Your objective:
Copy all lines below exactly as written. Leave pictures out.

Provided data:
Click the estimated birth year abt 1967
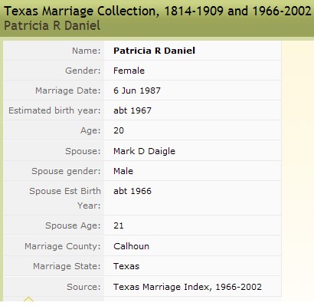314x306 pixels. tap(132, 110)
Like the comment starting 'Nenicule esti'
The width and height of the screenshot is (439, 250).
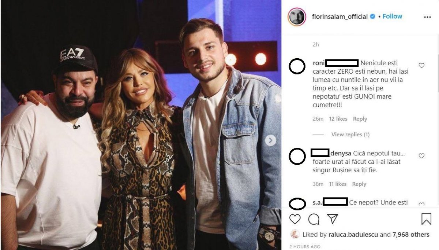coord(421,66)
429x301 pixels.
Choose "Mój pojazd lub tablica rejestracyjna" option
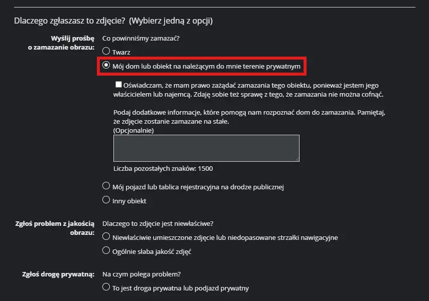coord(106,186)
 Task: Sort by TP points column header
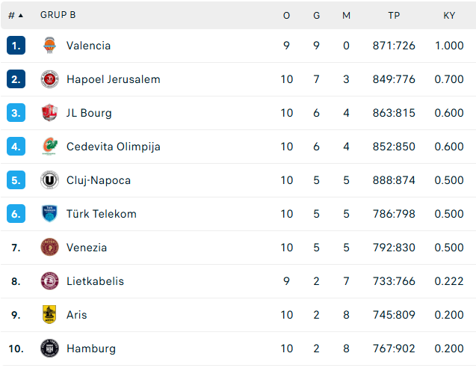click(394, 16)
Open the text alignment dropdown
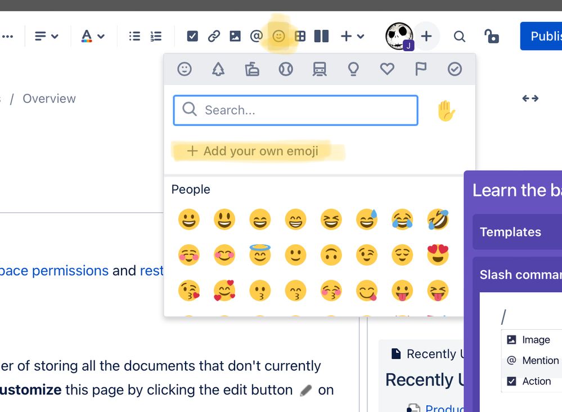 pos(47,35)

Answer to this task:
Click the estimated birth year abt 1967
314x306 pixels. tap(132, 110)
Like the comment starting 'Nenicule esti'
The width and height of the screenshot is (439, 250).
coord(421,66)
429x301 pixels.
Choose "Mój pojazd lub tablica rejestracyjna" option
coord(106,186)
 Task: Sort by TP points column header
click(394, 16)
Open the text alignment dropdown
 pos(47,35)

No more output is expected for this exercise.